### Task statement
The response must be the exact lines from the one that contains "You are a computer-use agent." through the end of the material, with no pictures and no additional lines.

### Recorded data
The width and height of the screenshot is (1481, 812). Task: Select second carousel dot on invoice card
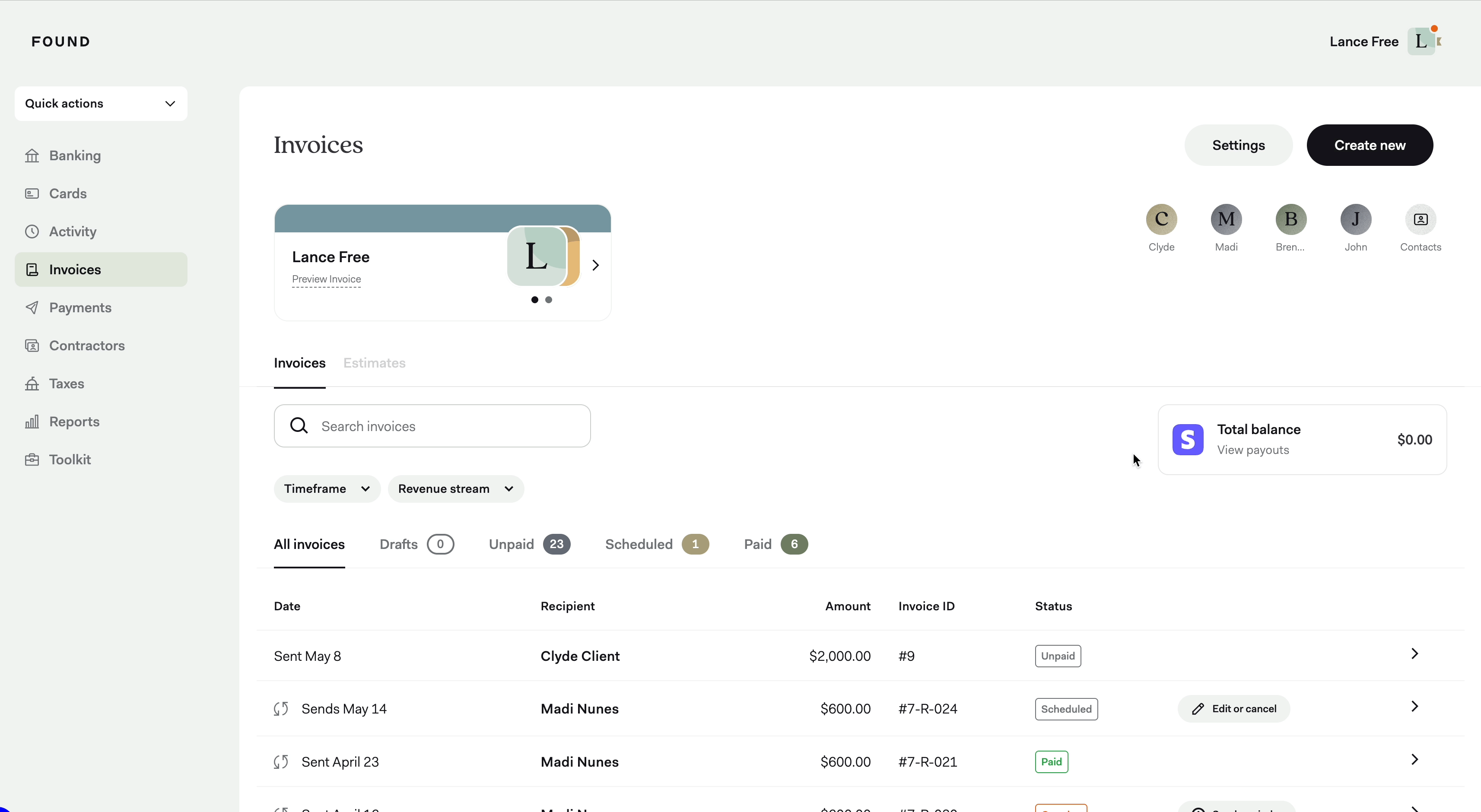(549, 300)
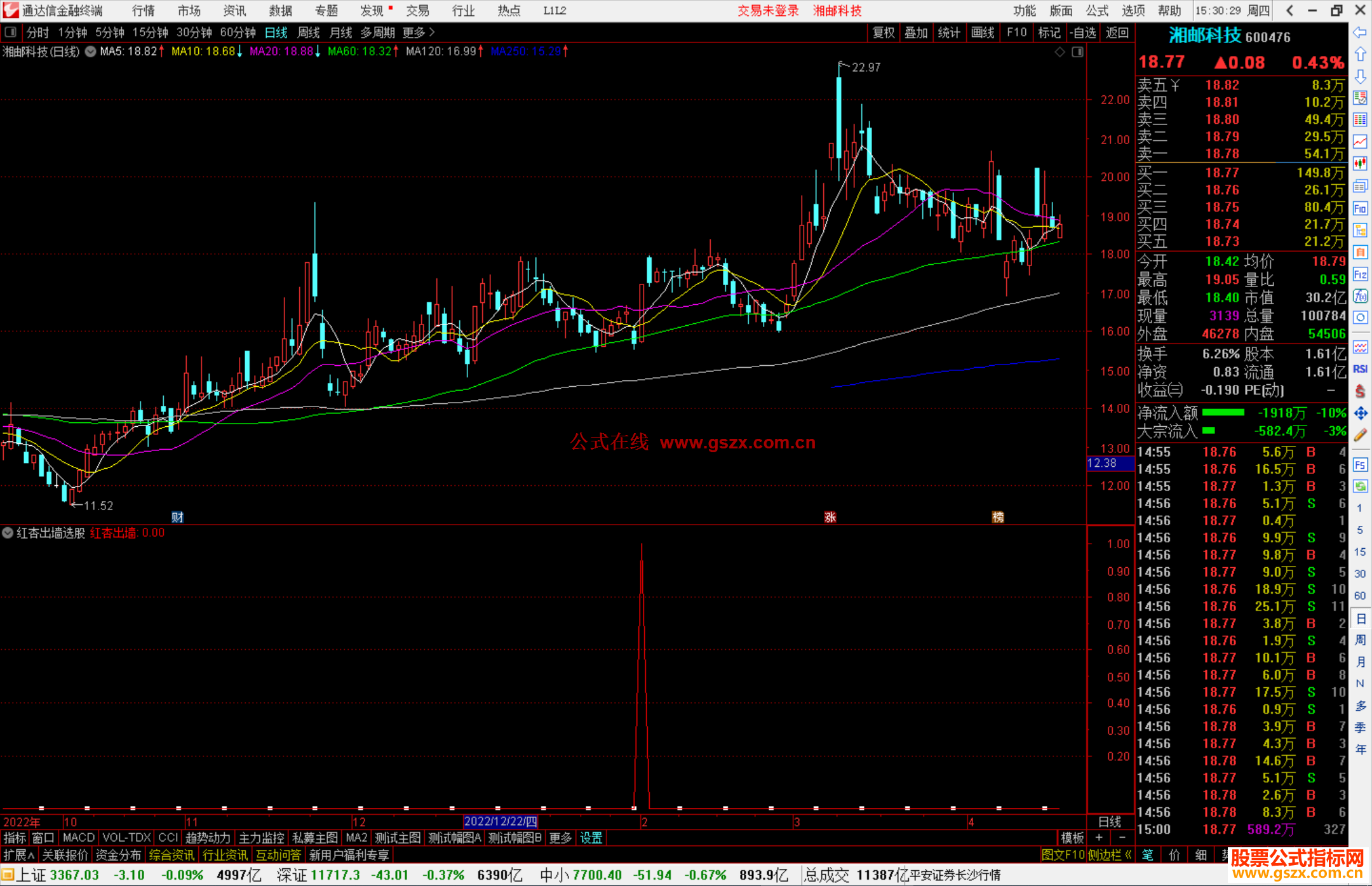The height and width of the screenshot is (886, 1372).
Task: Click the blue four-way move arrows icon
Action: [x=1360, y=413]
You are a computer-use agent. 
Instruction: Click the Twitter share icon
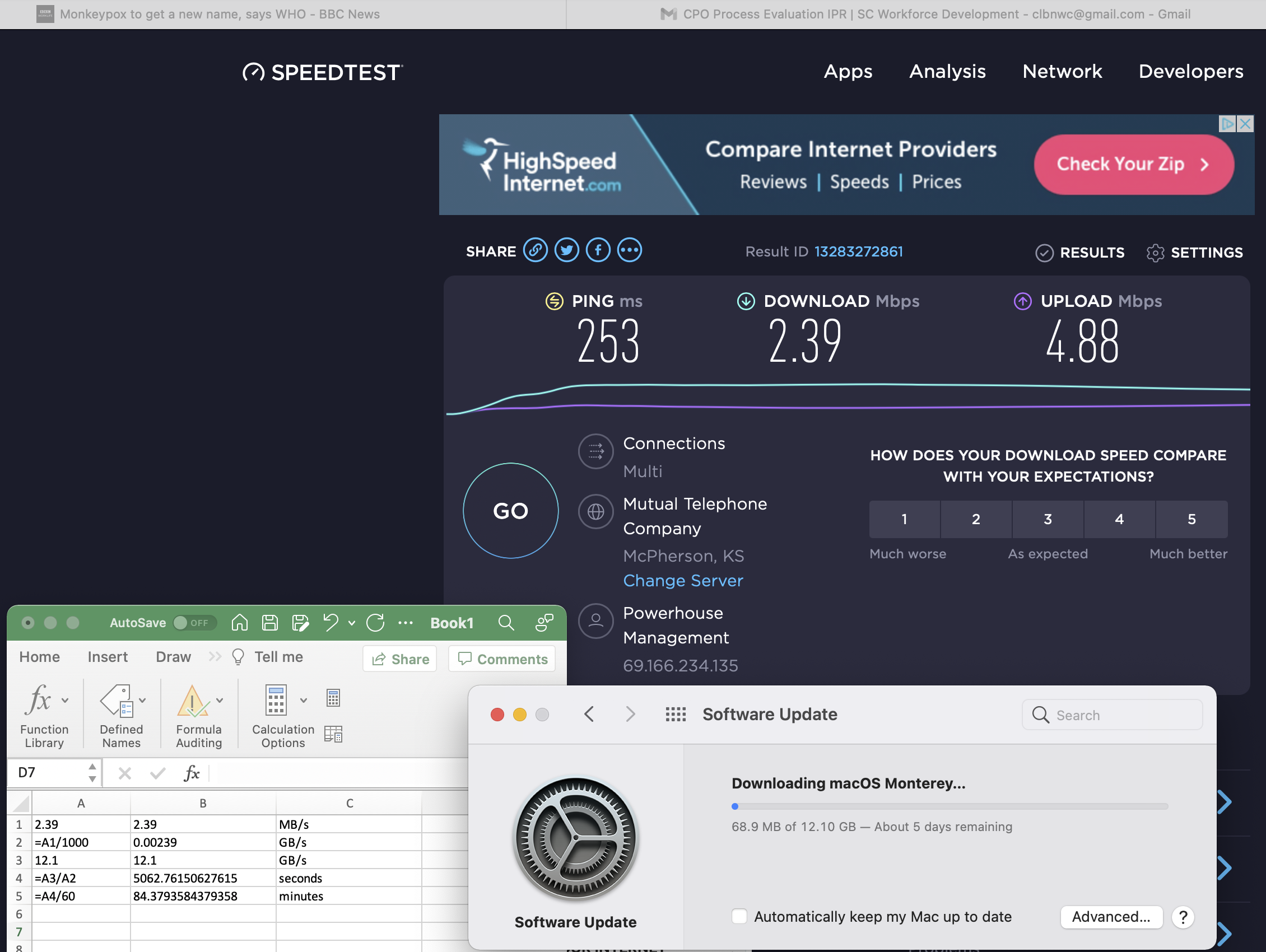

### Solution to this problem
You are a computer-use agent. 
Instruction: Click the Twitter share icon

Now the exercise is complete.